La zona d’interesse: la storia vera che ha ispirato il film sull’Olocausto
La zona d'interesse, Premio Oscar 2023 come miglior film straniero, è ispirato ad una storia vera legata alla Seconda Guerra Mondiale.
Adattamento cinematografico dell’omonimo romanzo del 2014 scritto da Martin Amis, La zona d’interesse è un film drammatico del 2023 scritto e diretto da Jonathan Glazer e vincitore di due premi Oscar, come miglior film internazionale e come miglior sonoro. Presentato in concorso al Festival di Cannes 2023, in cui ha conquistato il Grand Prix Speciale della Giuria, il lungometraggio è ispirato ad una storia vera legata alla Seconda Guerra Mondiale.
La storia vera che ha ispirato il film Premio Oscar La zona d’interesse
La zona d’interesse è incentrato sulla figura di Rudolf Hoss, l’SS a comando del campo di concentramento di Auschwitz. L’uomo, insieme a sua moglie Hedwig e ai loro cinque figli, visse per anni nella cosiddetta “zona di interesse“, vale a dire un’area di circa 25 miglia attorno al campo di concentramento. Nonostante i continui spari, le spaventose urla e i costanti rumori di treni e fornaci provenienti dall’altra parte del muro, la famiglia Hoss ebbe modo di vivere una vita più che tranquilla, almeno fino quando il campo non divenne il principale teatro dell’Olocausto.
Considerato uno dei principali organizzatori dello sterminio di massa degli ebrei, Rudolf Hoss è passato alla storia come l’animale di Auschwitz, colui che ha contribuito alla morte di ben tre milioni di persone. Il 4 maggio 1940, fu nominato comandante del campo di concentramento, pensato inizialmente come campo di smistamento per prigionieri polacchi destinato a contenere circa diecimila prigionieri. Circa un anno dopo, il comandante delle forze di sicurezza del Terzo Reich Heinrich Himmler effettuò un primo sopralluogo, complimentandosi per il lavoro fino ad allora svolto. In quell’occasione, Hoss venne informato di un nuovo piano: il campo avrebbe dovuto essere ampliato fino a poter accogliere 30 mila prigionieri e nel contempo si sarebbe dovuto creare un nuovo campo nell’area del villaggio di Birkenau (che divenne Auschwitz II) della capienza di ben 100 mila prigionieri.
Il 29 luglio 1941, Rudolf Hoss fu convocato a Berlino da Himmler per partecipare a un incontro confidenziale) nel quale vennero definiti i particolari per l’ampliamento nel contesto della prevista soluzione finale ordinata da Hitler. Il Führer scelse Auschwitz a causa del suo facile accesso ferroviario e perché il sito poteva essere agevolmente isolato. Ormai comandante generale, Hoss installò nel lager delle camere a gas camuffate da docce, in cui fu inserito il gas letale Zyklon B – un preparato di acido prussico usato al campo per la disinfestazione dei parassiti – che permetteva di uccidere duemila persone alla volta. Il resto, purtroppo, è storia.

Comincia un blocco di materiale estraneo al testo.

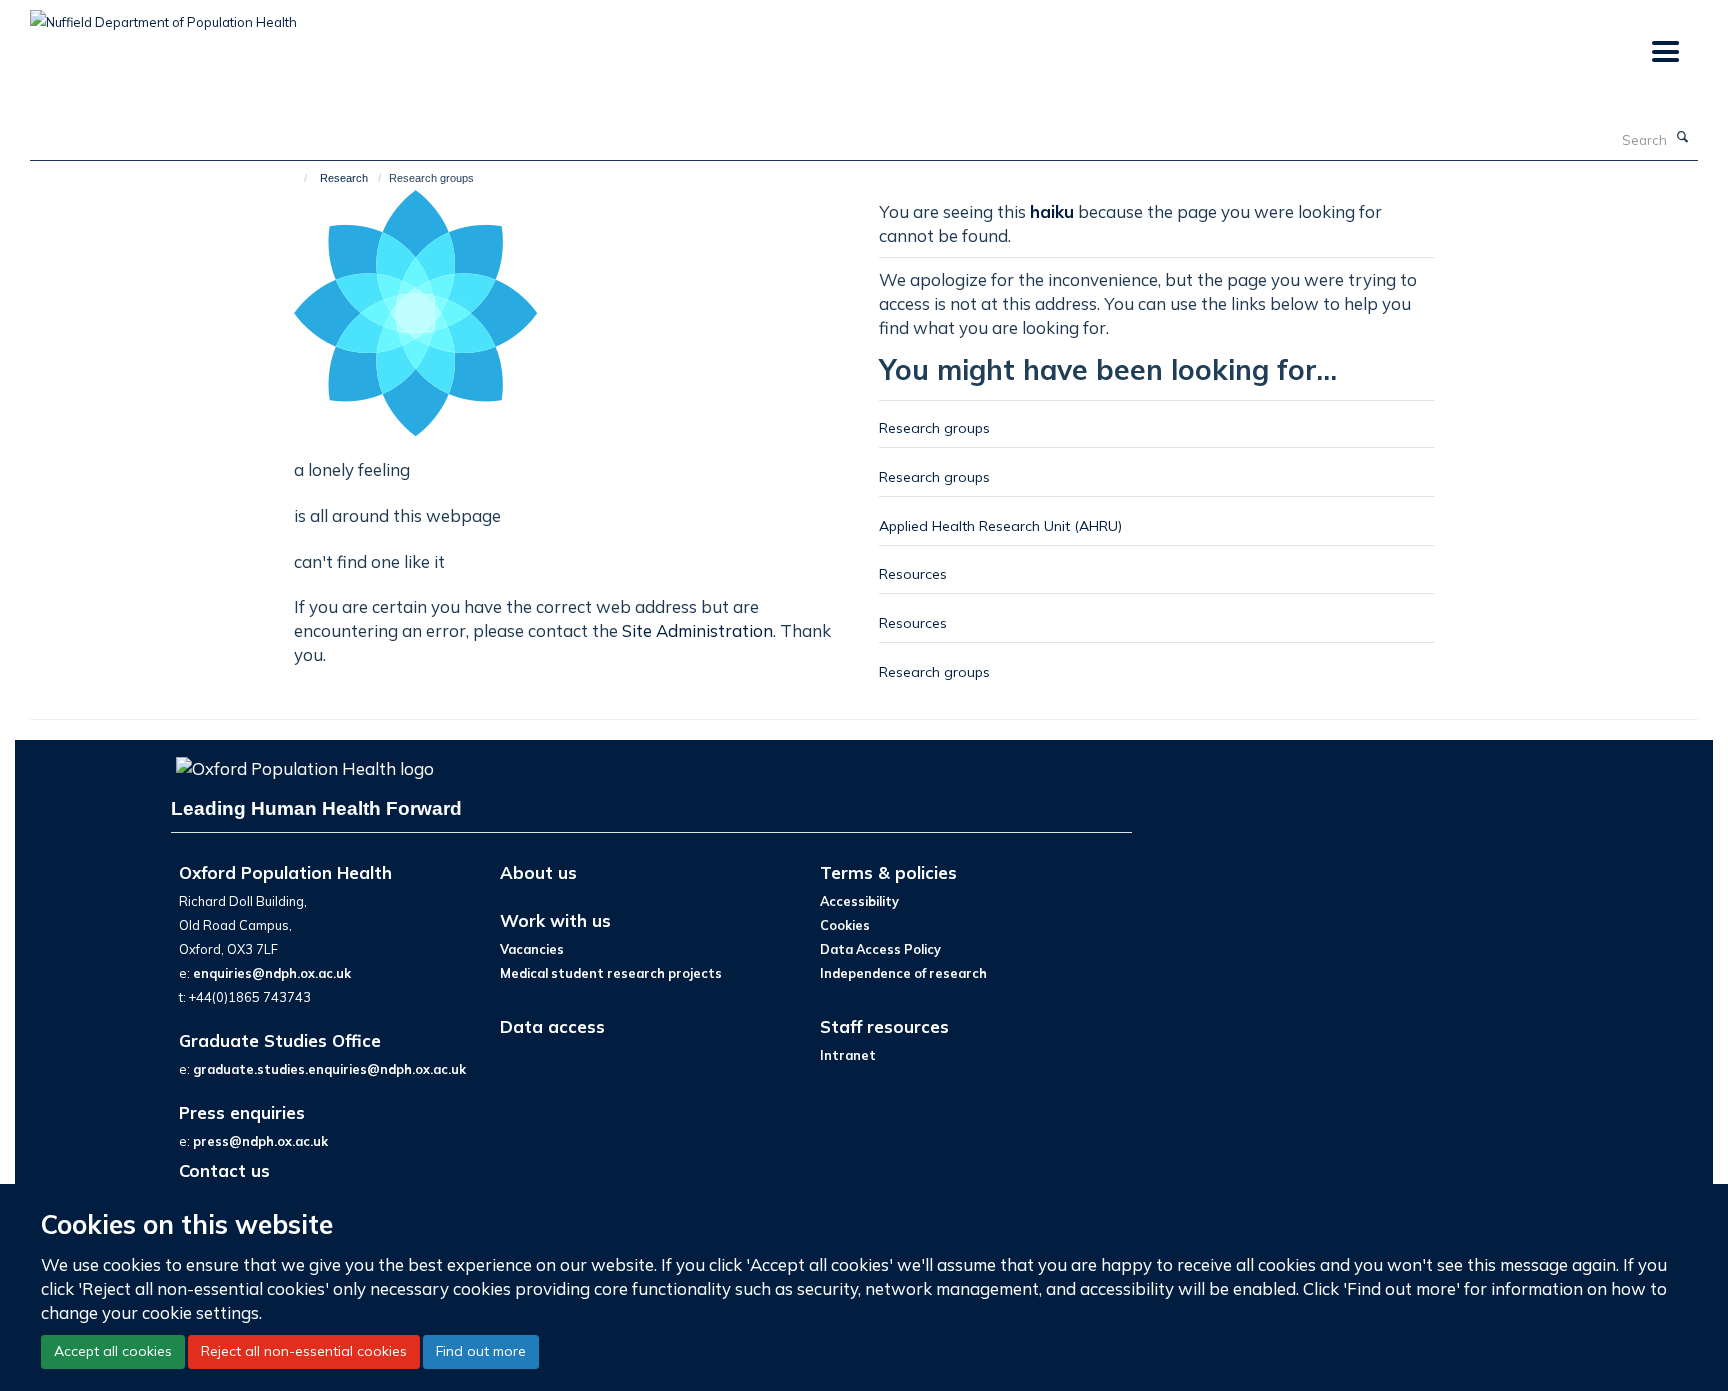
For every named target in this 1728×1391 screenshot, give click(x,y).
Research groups (934, 427)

In prossimità della caduta del regime nazista e quindi della conseguente avanzata delle forze sovietiche e degli Alleati, Rudolf Hoss ottenne da Himmler stesso una capsula di cianuro e l’ordine di cercare di nascondersi nella Wehrmacht, assumendo la falsa identità di Franz Lang. Catturato nei giorni immediatamente successivi al termine del conflitto dalle forze inglesi, Hoss fu rinchiuso in un campo di prigionia per uomini delle SS. Una volta rilasciato (nessuno si accorse della sua falsa) identità e trovò lavoro in un’azienda agricola nei pressi di Flensburg. Per i successivi otto mesi le autorità britanniche cercarono di risalire a lui attraverso la sua famiglia. L’11 marzo 1946, sua moglie Hedwig ammise il nome fittizio e il luogo dove si nascondeva. Lo stesso giorno, le forze britanniche lo arrestarono.
Dopo essere stato processato a Norimberga, il 25 maggio 1946 Rudolf Hoss fu trasferito in Polonia per rispondere dei suoi crimini e venne imprigionato a Cracovia. Dopo un lungo dibattimento nel quale ancora una volta espresse senza nessuna emozione visibile i meccanismi di funzionamento di Auschwitz, la Corte Suprema di Varsavia lo giudicò colpevole delle accuse che gli erano state rivolte. Il 2 aprile 1947, venne condannato alla pena di morte mediante impiccagione, eseguita il 16 aprile 1947 davanti all’ingresso del crematorio di Auschwitz. Fino alla fine non mostrò alcun segno di rimpianto in merito agli ordini ricevuti ed al suo operato. In seguito il corpo venne cremato e le ceneri vennero sparse in un bosco vicino al campo di Auschwitz.